* PROBLEM DETAILS
Please output each line of the data exactly as it appears.

════

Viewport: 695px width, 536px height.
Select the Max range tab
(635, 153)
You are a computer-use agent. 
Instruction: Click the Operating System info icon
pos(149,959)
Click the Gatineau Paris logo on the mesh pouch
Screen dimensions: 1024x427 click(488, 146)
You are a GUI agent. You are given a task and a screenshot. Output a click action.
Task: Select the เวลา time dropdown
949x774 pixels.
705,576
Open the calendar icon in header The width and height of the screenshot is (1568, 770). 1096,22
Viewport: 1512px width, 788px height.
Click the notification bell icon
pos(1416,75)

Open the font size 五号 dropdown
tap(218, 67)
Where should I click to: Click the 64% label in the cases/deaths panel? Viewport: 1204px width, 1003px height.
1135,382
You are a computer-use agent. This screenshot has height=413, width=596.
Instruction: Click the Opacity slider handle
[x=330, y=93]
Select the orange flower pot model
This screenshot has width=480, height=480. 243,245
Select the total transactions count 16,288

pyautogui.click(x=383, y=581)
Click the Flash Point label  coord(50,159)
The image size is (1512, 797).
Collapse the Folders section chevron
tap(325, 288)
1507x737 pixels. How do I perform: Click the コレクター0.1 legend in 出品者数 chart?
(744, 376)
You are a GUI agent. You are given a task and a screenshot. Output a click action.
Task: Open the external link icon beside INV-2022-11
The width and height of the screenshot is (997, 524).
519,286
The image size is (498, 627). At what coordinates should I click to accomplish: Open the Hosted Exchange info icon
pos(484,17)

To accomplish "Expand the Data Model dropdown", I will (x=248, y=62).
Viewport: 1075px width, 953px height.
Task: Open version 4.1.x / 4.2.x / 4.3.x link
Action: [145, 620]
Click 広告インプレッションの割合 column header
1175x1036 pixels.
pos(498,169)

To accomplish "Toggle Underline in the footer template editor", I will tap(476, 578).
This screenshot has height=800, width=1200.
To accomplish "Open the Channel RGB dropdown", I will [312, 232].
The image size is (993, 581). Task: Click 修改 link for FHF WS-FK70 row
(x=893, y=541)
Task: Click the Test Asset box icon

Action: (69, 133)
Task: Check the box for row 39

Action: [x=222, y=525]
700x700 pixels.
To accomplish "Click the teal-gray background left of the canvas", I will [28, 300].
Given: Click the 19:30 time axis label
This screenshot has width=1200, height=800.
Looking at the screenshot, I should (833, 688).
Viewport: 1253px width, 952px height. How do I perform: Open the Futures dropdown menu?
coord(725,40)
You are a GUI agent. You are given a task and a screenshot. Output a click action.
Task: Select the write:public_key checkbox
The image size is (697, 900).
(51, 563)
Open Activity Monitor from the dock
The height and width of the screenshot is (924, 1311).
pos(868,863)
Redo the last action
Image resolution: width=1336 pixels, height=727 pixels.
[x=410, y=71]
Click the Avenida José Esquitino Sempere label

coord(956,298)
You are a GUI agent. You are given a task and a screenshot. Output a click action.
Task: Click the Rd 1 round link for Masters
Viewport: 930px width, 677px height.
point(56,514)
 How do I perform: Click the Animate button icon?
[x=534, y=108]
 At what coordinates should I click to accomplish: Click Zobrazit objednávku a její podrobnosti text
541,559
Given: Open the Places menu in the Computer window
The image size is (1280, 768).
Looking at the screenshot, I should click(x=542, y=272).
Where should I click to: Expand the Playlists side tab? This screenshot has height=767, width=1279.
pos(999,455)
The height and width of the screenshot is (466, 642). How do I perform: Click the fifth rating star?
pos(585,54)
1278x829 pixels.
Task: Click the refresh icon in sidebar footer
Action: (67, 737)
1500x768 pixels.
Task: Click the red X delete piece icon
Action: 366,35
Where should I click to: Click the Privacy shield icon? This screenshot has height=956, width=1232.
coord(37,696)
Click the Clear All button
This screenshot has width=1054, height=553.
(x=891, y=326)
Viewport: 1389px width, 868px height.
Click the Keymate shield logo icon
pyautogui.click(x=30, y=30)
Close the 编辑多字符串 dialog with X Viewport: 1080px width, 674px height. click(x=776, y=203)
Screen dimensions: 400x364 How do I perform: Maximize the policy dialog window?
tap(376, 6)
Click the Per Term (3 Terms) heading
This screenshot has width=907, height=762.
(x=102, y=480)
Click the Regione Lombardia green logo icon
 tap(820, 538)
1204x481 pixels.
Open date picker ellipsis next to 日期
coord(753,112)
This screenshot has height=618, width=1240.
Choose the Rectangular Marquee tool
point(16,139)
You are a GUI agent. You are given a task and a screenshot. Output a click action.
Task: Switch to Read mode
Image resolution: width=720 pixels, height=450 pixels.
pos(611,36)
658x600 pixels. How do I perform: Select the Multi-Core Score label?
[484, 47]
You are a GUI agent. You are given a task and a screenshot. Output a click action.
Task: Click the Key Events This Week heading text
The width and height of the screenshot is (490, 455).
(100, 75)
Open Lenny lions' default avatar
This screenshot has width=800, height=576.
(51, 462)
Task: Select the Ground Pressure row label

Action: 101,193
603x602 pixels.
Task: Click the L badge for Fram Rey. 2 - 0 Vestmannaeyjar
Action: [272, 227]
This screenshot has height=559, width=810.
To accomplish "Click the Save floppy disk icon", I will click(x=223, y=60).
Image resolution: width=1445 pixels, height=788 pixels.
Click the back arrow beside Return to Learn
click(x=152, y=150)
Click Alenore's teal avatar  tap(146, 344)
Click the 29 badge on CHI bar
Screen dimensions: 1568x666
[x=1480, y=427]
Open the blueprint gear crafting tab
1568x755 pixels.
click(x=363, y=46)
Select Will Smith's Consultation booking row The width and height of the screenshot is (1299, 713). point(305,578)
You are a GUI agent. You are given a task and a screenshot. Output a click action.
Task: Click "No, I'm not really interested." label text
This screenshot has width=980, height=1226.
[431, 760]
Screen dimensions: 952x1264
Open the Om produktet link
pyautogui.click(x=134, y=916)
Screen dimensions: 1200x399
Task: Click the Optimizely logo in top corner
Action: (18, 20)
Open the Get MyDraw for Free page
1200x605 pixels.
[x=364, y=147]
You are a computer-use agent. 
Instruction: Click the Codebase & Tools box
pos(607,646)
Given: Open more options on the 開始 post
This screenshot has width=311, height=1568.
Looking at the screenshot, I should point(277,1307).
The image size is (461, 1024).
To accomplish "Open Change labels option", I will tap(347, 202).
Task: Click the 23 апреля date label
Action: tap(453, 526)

════

* EXERCISE RESULT
Viewport: 695px width, 536px height.
Select the Max range tab
(635, 153)
You are a computer-use agent. 
Instruction: Click the Operating System info icon
pos(149,959)
Click the Gatineau Paris logo on the mesh pouch
Screen dimensions: 1024x427 click(488, 146)
You are a GUI agent. You are given a task and a screenshot. Output a click action.
Task: Select the เวลา time dropdown
949x774 pixels.
705,576
Open the calendar icon in header The width and height of the screenshot is (1568, 770). 1096,22
Viewport: 1512px width, 788px height.
Click the notification bell icon
pos(1416,75)

Open the font size 五号 dropdown
tap(218, 67)
Where should I click to: Click the 64% label in the cases/deaths panel? Viewport: 1204px width, 1003px height.
1135,382
You are a computer-use agent. This screenshot has height=413, width=596.
Instruction: Click the Opacity slider handle
[x=330, y=93]
Select the orange flower pot model
This screenshot has width=480, height=480. 243,245
Select the total transactions count 16,288

pyautogui.click(x=383, y=581)
Click the Flash Point label  coord(50,159)
The image size is (1512, 797).
Collapse the Folders section chevron
tap(325, 288)
1507x737 pixels. How do I perform: Click the コレクター0.1 legend in 出品者数 chart?
(744, 376)
You are a GUI agent. You are given a task and a screenshot. Output a click action.
Task: Open the external link icon beside INV-2022-11
The width and height of the screenshot is (997, 524).
519,286
The image size is (498, 627). At what coordinates should I click to accomplish: Open the Hosted Exchange info icon
pos(484,17)

To accomplish "Expand the Data Model dropdown", I will (x=248, y=62).
Viewport: 1075px width, 953px height.
Task: Open version 4.1.x / 4.2.x / 4.3.x link
Action: [145, 620]
Click 広告インプレッションの割合 column header
1175x1036 pixels.
pos(498,169)

To accomplish "Toggle Underline in the footer template editor", I will tap(476, 578).
This screenshot has height=800, width=1200.
To accomplish "Open the Channel RGB dropdown", I will [312, 232].
The image size is (993, 581). Task: Click 修改 link for FHF WS-FK70 row
(x=893, y=541)
Task: Click the Test Asset box icon

Action: (69, 133)
Task: Check the box for row 39

Action: [x=222, y=525]
700x700 pixels.
To accomplish "Click the teal-gray background left of the canvas", I will [28, 300].
Given: Click the 19:30 time axis label
This screenshot has width=1200, height=800.
Looking at the screenshot, I should (833, 688).
Viewport: 1253px width, 952px height. How do I perform: Open the Futures dropdown menu?
coord(725,40)
You are a GUI agent. You are given a task and a screenshot. Output a click action.
Task: Select the write:public_key checkbox
The image size is (697, 900).
(51, 563)
Open Activity Monitor from the dock
The height and width of the screenshot is (924, 1311).
pos(868,863)
Redo the last action
Image resolution: width=1336 pixels, height=727 pixels.
[x=410, y=71]
Click the Avenida José Esquitino Sempere label

coord(956,298)
You are a GUI agent. You are given a task and a screenshot. Output a click action.
Task: Click the Rd 1 round link for Masters
Viewport: 930px width, 677px height.
point(56,514)
 How do I perform: Click the Animate button icon?
[x=534, y=108]
 At what coordinates should I click to accomplish: Click Zobrazit objednávku a její podrobnosti text
541,559
Given: Open the Places menu in the Computer window
The image size is (1280, 768).
Looking at the screenshot, I should click(x=542, y=272).
Where should I click to: Expand the Playlists side tab? This screenshot has height=767, width=1279.
pos(999,455)
The height and width of the screenshot is (466, 642). How do I perform: Click the fifth rating star?
pos(585,54)
1278x829 pixels.
Task: Click the refresh icon in sidebar footer
Action: (67, 737)
1500x768 pixels.
Task: Click the red X delete piece icon
Action: 366,35
Where should I click to: Click the Privacy shield icon? This screenshot has height=956, width=1232.
coord(37,696)
Click the Clear All button
This screenshot has width=1054, height=553.
(x=891, y=326)
Viewport: 1389px width, 868px height.
Click the Keymate shield logo icon
pyautogui.click(x=30, y=30)
Close the 编辑多字符串 dialog with X Viewport: 1080px width, 674px height. click(x=776, y=203)
Screen dimensions: 400x364 How do I perform: Maximize the policy dialog window?
tap(376, 6)
Click the Per Term (3 Terms) heading
This screenshot has width=907, height=762.
(x=102, y=480)
Click the Regione Lombardia green logo icon
 tap(820, 538)
1204x481 pixels.
Open date picker ellipsis next to 日期
coord(753,112)
This screenshot has height=618, width=1240.
Choose the Rectangular Marquee tool
point(16,139)
You are a GUI agent. You are given a task and a screenshot. Output a click action.
Task: Switch to Read mode
Image resolution: width=720 pixels, height=450 pixels.
pos(611,36)
658x600 pixels. How do I perform: Select the Multi-Core Score label?
[484, 47]
You are a GUI agent. You are given a task and a screenshot. Output a click action.
Task: Click the Key Events This Week heading text
The width and height of the screenshot is (490, 455).
(100, 75)
Open Lenny lions' default avatar
This screenshot has width=800, height=576.
(51, 462)
Task: Select the Ground Pressure row label

Action: 101,193
603x602 pixels.
Task: Click the L badge for Fram Rey. 2 - 0 Vestmannaeyjar
Action: [272, 227]
This screenshot has height=559, width=810.
To accomplish "Click the Save floppy disk icon", I will click(x=223, y=60).
Image resolution: width=1445 pixels, height=788 pixels.
Click the back arrow beside Return to Learn
click(x=152, y=150)
Click Alenore's teal avatar  tap(146, 344)
Click the 29 badge on CHI bar
Screen dimensions: 1568x666
[x=1480, y=427]
Open the blueprint gear crafting tab
1568x755 pixels.
click(x=363, y=46)
Select Will Smith's Consultation booking row The width and height of the screenshot is (1299, 713). point(305,578)
You are a GUI agent. You are given a task and a screenshot. Output a click action.
Task: Click "No, I'm not really interested." label text
This screenshot has width=980, height=1226.
[431, 760]
Screen dimensions: 952x1264
Open the Om produktet link
pyautogui.click(x=134, y=916)
Screen dimensions: 1200x399
Task: Click the Optimizely logo in top corner
Action: (18, 20)
Open the Get MyDraw for Free page
1200x605 pixels.
[x=364, y=147]
You are a computer-use agent. 
Instruction: Click the Codebase & Tools box
pos(607,646)
Given: Open more options on the 開始 post
This screenshot has width=311, height=1568.
Looking at the screenshot, I should point(277,1307).
The image size is (461, 1024).
To accomplish "Open Change labels option", I will tap(347, 202).
Task: Click the 23 апреля date label
Action: tap(453, 526)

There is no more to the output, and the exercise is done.